フォーカスシステムズの株価は26週移動平均線を割り込み売られ過ぎ

株式市場 銘柄

■今期は予見されるビジネスチャンスをより確実に捉えるために投資を優先

 フォーカスシステムズ<4662>(東1)の株価は、26週移動平均線を割り込み、売られ過ぎの感が強く、中長期的には上値余地がある。

 16年3月期の業績は、増収増益で過去最高益更新を達成したものの、今期17年3月期連結業績予想が、増収ながら減益を見込むことから、500円台を割り込み、400円台の安値圏で推移している。

 当社は、最先端ICTをベースに、システム構築や新たなソリューションを創造するIT企業である。事業毎に、公共関連、民間関連、セキュリティ機器関連の3分野に分けられている。主要顧客は、日本IBM、NTTデータ、NTTデータ・アイ、CTC、ソフトバンク等一流企業が名を連ねている。

 前期は公共関連、民間関連共に過去最高の売上を達成したことで、最高益更新を達成した。今期も前期の案件が継続していることから、増収を見込むが、今後予見されるビジネスチャンスをより確実に捉えるために、内部体制強化のため投資を優先する。そのため、費用が嵩み、減益を見込んでいる。

 具体的には、人材確保への採用投資、技術者への教育投資、ガバナンス強化のための社内管理体制へのシステム及び人的投資を行う。

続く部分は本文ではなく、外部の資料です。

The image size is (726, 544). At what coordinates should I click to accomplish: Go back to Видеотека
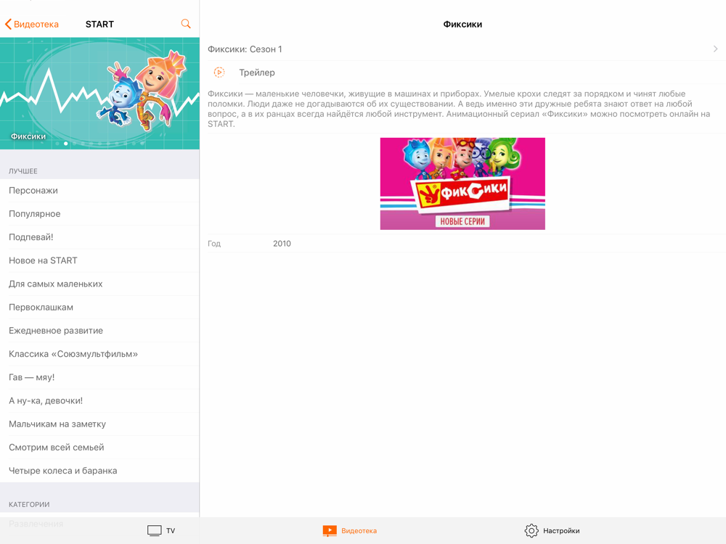31,24
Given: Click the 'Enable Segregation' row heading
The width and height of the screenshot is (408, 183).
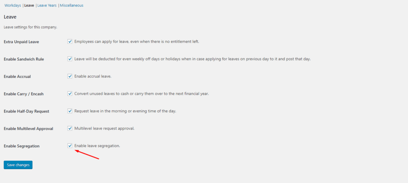Looking at the screenshot, I should (22, 146).
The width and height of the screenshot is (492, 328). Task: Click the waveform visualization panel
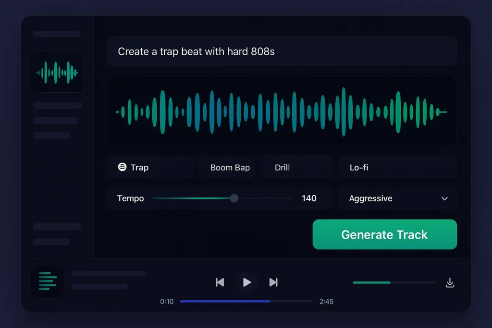tap(281, 111)
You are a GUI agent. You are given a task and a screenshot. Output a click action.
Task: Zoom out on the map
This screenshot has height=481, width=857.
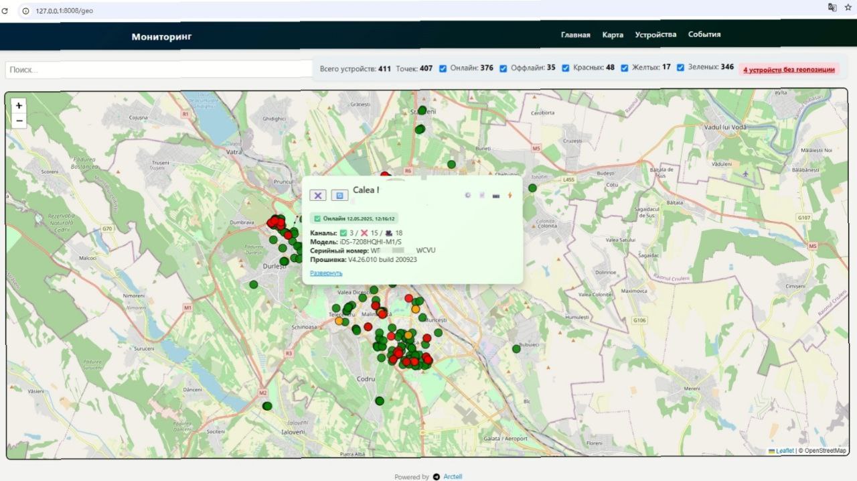pos(19,121)
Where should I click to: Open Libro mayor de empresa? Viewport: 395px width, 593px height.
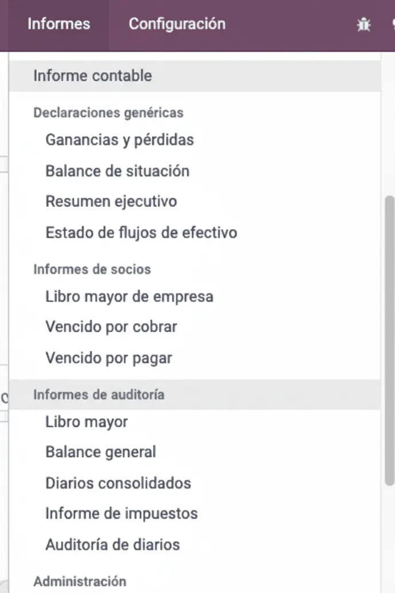coord(129,297)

 その結果、17年3月期連結業績予想は、売上高170億円(前期比3.1%増)、営業利益8億円(同16.1%減)、経常利益7億70百万円(同19.0%減)、純利益4億90百万円(同33.7%減)を見込む。

 そのため、一時的に株価は下げているが、今期の減益は今後の事業拡大のための積極投資であり、今年4月には純有利子負債ゼロを達成し、財務内容も改善していることから、株価の見直しも近いものと思われる。